** START Excerpted data **

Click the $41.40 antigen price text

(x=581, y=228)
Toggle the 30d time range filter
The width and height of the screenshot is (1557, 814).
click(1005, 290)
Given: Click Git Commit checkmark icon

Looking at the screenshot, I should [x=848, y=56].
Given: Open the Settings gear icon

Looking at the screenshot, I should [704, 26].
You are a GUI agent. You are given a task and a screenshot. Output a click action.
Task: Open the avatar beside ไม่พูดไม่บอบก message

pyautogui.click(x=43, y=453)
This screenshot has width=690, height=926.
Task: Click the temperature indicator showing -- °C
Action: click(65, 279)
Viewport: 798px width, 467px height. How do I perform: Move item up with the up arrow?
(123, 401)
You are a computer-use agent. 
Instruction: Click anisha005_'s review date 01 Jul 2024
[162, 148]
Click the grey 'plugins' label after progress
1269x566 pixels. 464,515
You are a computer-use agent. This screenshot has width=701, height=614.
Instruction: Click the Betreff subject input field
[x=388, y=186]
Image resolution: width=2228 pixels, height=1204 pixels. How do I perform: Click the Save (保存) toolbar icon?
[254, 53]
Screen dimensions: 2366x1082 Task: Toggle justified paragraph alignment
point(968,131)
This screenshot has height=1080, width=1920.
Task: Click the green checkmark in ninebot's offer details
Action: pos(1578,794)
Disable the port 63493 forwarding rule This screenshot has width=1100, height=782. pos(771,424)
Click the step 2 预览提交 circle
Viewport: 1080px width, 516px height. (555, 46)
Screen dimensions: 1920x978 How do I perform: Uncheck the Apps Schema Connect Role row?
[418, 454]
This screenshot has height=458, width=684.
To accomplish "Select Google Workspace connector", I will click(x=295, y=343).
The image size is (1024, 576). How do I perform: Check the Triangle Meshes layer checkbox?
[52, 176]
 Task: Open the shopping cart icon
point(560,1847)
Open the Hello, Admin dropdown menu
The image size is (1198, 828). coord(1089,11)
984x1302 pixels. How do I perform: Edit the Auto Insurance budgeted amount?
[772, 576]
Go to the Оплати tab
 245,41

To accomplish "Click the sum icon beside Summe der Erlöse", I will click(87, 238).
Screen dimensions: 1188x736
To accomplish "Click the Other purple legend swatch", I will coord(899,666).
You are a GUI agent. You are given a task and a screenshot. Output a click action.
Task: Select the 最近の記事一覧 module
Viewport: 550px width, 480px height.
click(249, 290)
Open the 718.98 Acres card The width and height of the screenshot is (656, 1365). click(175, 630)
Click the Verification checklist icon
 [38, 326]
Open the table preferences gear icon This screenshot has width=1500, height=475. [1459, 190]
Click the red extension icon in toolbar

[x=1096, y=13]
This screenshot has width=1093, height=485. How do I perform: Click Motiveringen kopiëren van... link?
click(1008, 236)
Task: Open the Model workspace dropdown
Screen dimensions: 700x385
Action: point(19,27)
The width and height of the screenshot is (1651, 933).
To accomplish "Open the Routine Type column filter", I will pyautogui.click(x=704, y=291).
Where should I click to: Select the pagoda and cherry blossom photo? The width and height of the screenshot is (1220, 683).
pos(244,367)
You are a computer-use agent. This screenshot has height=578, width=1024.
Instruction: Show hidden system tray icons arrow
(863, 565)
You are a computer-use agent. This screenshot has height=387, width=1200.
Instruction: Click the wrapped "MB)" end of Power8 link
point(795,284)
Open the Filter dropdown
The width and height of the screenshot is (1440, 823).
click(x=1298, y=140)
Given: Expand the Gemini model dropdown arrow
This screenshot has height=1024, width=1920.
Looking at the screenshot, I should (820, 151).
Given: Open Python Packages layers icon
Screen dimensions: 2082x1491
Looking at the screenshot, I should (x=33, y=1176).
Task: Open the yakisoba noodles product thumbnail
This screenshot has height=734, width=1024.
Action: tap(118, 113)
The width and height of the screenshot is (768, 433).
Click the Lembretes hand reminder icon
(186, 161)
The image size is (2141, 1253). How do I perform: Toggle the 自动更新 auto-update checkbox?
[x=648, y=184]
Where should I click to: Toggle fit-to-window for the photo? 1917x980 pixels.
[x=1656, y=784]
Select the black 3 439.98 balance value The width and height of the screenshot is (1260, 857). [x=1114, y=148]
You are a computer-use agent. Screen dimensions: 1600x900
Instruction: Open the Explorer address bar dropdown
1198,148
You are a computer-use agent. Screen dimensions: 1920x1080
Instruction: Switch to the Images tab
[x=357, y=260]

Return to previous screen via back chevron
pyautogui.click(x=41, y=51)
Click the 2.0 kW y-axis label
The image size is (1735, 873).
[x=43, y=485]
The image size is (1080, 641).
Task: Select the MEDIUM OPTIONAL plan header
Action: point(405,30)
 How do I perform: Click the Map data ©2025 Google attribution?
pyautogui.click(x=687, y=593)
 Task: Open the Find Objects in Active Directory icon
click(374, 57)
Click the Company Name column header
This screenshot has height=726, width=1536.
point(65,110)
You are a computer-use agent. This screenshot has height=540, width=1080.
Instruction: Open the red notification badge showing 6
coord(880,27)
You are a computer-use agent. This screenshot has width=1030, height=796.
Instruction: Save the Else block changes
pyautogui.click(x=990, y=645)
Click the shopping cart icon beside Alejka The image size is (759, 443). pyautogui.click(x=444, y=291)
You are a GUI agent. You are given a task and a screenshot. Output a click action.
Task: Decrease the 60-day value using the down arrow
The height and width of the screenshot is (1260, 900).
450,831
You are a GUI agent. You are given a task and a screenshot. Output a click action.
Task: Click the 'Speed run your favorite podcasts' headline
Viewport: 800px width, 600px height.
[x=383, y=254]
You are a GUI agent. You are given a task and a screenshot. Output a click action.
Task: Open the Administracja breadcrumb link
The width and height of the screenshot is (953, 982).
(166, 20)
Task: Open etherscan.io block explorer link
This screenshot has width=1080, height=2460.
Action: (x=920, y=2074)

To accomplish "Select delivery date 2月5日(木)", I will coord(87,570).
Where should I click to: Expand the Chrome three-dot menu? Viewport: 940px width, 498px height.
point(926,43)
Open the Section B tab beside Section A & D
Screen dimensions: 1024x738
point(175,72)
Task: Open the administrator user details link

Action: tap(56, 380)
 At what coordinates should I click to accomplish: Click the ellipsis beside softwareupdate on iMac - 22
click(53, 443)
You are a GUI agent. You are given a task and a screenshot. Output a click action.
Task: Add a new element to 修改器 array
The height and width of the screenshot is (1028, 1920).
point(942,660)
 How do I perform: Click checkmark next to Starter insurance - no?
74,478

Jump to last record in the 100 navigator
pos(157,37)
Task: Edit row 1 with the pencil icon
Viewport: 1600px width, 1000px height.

** END Excerpted data **

Format the lines as a JSON list of strings, one string per line and blank lines omitted, using only the part that opens with the line containing "Select the black" and closes with the line containing "point(65,110)".

[
  "Select the black 3 439.98 balance value The width and height of the screenshot is (1260, 857). [x=1114, y=148]",
  "You are a computer-use agent. Screen dimensions: 1600x900",
  "Instruction: Open the Explorer address bar dropdown",
  "1198,148",
  "You are a computer-use agent. Screen dimensions: 1920x1080",
  "Instruction: Switch to the Images tab",
  "[x=357, y=260]",
  "Return to previous screen via back chevron",
  "pyautogui.click(x=41, y=51)",
  "Click the 2.0 kW y-axis label",
  "The image size is (1735, 873).",
  "[x=43, y=485]",
  "The image size is (1080, 641).",
  "Task: Select the MEDIUM OPTIONAL plan header",
  "Action: point(405,30)",
  " How do I perform: Click the Map data ©2025 Google attribution?",
  "pyautogui.click(x=687, y=593)",
  " Task: Open the Find Objects in Active Directory icon",
  "click(374, 57)",
  "Click the Company Name column header",
  "This screenshot has height=726, width=1536.",
  "point(65,110)"
]